Jim Dine - Heart
Endurecido, o duro coração
entrega-se às trevas da manhã, e no rasto sombrio ergue, tão alto, a vara de
salgueiro. Encostado ao bordão de cinza, deixa-se flutuar, como se fora máquina
de aço inoxidável, tão pura e tão inoxidável, tão tonitruante máquina era o
coração. Árvores cobrem-se de folhas e, num prenúncio do tempo a vir, juncam de
sombras, tão sombrias, o chão. Ali, naquele território sombreado, os cães arrastam-se,
entre leves ganidos, em busca da floresta, da casa que um dia por morada tão
demoradamente haverão de ter. O Sol, o cintilante astro de ruídos e tumultos,
contrai-se, torna-se a cada dia que passa mais pequeno, arrasta pelos céus o perdido
fulgor de forasteiro, aquele a quem nestas casas por hóspede não se quer.
Severas imagens assim se
projectam diante do olhar, os jardins suspensos por cordas de sisal, ranúnculos,
anémonas, jacintos-de-água e uma violeta de ferro vinda das terras da monção,
negras praias de mar ondulante, um súbito tremor na tremura tremeluzente do
horizonte. Se pudesse contar-te um conto de fadas, príncipes, leves princesas, se
a minha voz se soltasse do silêncio, compreenderias a férrea violeta, nestes
jardins à gravidade tão avessos. Acode-me uma palavra de névoa, mas logo a
esqueço, e se me inclino para dizer o teu nome, suave delíquio atormenta-me a
fronte, dobra-a em direcção à sombra e recolhe no segredo, no secreto sigilo, as
palavras, todas as que tinha para dizer.
Em silêncio olho as falenas.
Anunciam os odores que aos pés paralisam e os prendem às janelas, onde o tempo
se vê passar, entristecido de a si se ter perdido no rio que não desagua,
nessas águas tintas de sangue e grandes cardumes, os peixes que fogem das
manhãs marítimas, da maresia que dissolve o mar e o deposita na areia da
loucura, da imprudência de um coração endurecido, entregue à insensatez do
excesso, às severas imagens que o olhar vê projectadas no ecrã da memória.

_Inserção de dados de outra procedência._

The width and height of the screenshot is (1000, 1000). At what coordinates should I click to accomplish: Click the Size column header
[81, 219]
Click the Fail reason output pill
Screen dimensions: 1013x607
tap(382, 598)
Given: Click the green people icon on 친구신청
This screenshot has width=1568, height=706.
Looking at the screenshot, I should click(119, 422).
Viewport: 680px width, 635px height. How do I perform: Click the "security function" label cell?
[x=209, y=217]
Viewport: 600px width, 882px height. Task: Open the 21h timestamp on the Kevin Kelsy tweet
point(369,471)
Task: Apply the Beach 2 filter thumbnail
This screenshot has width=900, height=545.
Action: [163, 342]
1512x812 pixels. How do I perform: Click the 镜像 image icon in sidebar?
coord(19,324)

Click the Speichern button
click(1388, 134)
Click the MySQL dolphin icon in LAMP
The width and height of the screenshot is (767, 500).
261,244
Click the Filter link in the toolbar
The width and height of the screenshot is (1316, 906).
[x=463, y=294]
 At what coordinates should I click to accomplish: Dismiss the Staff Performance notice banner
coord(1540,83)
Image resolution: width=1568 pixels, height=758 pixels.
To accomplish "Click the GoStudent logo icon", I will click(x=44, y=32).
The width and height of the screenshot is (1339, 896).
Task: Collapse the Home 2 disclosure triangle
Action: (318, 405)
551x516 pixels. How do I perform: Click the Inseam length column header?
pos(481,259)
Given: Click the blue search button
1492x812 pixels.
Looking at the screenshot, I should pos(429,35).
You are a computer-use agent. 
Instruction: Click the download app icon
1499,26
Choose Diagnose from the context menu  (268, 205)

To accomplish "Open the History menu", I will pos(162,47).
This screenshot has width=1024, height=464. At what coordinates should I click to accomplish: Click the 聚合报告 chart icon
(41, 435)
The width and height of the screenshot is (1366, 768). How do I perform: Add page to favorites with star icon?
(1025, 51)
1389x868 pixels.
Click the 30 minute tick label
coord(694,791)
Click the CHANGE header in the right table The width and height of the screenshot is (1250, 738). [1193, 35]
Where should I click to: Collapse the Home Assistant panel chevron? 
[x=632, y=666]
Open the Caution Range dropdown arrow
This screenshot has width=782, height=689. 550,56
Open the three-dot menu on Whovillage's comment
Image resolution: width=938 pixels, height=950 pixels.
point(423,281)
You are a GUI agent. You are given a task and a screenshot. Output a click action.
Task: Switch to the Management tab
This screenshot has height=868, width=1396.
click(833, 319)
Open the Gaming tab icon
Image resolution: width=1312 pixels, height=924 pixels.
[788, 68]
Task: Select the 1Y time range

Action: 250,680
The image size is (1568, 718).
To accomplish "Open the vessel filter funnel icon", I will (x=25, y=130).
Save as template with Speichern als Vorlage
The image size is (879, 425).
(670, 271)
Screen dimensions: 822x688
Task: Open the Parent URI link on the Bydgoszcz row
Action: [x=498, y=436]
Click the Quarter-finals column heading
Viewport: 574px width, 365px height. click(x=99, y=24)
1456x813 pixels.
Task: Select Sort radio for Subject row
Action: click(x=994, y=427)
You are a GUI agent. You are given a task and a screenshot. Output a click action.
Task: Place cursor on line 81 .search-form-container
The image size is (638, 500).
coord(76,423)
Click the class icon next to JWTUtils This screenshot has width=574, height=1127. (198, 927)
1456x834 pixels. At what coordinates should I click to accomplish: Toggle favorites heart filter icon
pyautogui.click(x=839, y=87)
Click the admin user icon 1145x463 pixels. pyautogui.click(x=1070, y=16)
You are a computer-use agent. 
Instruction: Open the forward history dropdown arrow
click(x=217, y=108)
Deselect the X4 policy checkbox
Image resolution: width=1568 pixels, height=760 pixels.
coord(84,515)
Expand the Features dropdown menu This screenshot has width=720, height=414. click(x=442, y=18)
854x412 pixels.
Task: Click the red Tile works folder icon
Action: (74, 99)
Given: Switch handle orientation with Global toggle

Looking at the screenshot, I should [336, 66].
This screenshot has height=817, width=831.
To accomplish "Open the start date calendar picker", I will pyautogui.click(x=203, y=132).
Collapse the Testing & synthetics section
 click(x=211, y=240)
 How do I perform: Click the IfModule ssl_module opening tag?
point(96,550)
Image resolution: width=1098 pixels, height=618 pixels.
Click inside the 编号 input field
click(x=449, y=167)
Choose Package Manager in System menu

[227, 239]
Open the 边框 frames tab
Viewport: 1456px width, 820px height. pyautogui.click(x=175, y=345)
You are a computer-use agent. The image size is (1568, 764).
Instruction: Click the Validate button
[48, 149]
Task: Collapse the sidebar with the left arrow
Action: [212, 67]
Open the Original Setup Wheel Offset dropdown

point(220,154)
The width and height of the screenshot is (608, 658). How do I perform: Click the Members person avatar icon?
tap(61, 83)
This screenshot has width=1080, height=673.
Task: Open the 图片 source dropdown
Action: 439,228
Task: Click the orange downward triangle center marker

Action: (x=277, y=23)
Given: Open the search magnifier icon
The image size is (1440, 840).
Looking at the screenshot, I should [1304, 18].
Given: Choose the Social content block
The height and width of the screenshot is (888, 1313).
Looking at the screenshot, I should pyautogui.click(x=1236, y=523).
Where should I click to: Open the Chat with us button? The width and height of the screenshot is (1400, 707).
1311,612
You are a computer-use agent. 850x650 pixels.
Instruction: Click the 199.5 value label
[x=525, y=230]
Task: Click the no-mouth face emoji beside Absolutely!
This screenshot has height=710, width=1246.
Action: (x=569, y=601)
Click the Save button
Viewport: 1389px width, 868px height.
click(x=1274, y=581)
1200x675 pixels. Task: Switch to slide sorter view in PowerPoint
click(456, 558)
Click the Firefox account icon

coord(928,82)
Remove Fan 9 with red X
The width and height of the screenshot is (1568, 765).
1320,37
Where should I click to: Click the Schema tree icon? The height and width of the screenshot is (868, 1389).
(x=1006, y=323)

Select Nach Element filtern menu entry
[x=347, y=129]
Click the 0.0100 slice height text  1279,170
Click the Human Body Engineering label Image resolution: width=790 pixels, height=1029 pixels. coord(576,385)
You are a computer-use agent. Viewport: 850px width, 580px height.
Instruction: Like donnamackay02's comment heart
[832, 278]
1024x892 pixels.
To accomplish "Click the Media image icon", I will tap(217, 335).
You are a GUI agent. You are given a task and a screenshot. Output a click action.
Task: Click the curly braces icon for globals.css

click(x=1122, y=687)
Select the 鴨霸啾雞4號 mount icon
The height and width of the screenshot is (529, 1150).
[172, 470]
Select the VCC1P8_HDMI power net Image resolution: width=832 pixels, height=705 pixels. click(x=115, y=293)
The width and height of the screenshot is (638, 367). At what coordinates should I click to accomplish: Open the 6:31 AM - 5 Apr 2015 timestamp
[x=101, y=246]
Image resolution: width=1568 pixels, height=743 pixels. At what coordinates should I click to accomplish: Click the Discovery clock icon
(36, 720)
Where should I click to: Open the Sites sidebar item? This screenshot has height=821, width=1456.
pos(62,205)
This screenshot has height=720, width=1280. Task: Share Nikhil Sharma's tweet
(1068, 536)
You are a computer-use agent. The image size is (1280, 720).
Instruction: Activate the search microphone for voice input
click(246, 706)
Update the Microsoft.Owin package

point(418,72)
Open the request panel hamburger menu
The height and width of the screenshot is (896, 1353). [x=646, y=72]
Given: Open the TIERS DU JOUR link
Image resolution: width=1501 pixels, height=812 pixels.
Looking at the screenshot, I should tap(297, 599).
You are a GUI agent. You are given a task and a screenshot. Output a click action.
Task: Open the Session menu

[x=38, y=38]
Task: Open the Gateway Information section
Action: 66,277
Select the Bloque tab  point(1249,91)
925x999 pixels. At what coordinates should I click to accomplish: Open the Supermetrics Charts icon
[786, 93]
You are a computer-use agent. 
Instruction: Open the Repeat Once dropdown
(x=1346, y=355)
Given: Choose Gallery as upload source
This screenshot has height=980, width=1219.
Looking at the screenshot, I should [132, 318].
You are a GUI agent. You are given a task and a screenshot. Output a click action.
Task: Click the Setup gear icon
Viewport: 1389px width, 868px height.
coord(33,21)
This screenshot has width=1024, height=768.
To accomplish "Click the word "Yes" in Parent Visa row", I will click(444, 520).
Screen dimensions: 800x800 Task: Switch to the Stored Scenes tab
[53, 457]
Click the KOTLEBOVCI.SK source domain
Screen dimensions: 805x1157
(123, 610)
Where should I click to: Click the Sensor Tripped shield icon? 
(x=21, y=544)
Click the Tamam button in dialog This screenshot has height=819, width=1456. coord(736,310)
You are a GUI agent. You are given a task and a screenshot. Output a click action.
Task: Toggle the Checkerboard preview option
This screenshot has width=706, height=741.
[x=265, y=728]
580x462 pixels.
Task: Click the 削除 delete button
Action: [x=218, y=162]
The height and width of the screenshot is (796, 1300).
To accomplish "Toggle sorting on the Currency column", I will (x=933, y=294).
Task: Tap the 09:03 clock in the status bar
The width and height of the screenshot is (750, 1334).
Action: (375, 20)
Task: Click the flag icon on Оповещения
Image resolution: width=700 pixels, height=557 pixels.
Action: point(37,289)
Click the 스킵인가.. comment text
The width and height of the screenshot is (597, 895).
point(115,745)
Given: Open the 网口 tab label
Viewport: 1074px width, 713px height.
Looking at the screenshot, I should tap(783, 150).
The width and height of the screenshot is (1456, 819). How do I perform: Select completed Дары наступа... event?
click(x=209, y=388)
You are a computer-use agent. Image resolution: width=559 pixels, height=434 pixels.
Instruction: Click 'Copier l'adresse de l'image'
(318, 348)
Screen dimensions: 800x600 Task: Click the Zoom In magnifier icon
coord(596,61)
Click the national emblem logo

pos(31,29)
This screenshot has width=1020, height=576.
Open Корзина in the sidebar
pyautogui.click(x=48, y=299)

Atravessado bem no centro por um triste, tão triste, caminhante, o coração, no
duro pulsar dos dias, envolve-se na crosta, uma terra quebradiça e quase
castanha, que o sangue ao secar, no processo lento da evaporação das águas,
sobre ele faz cair, numa precipitação ruidosa, que até os olhos, tão serenos
perante a estrídula tonitruância, se calam.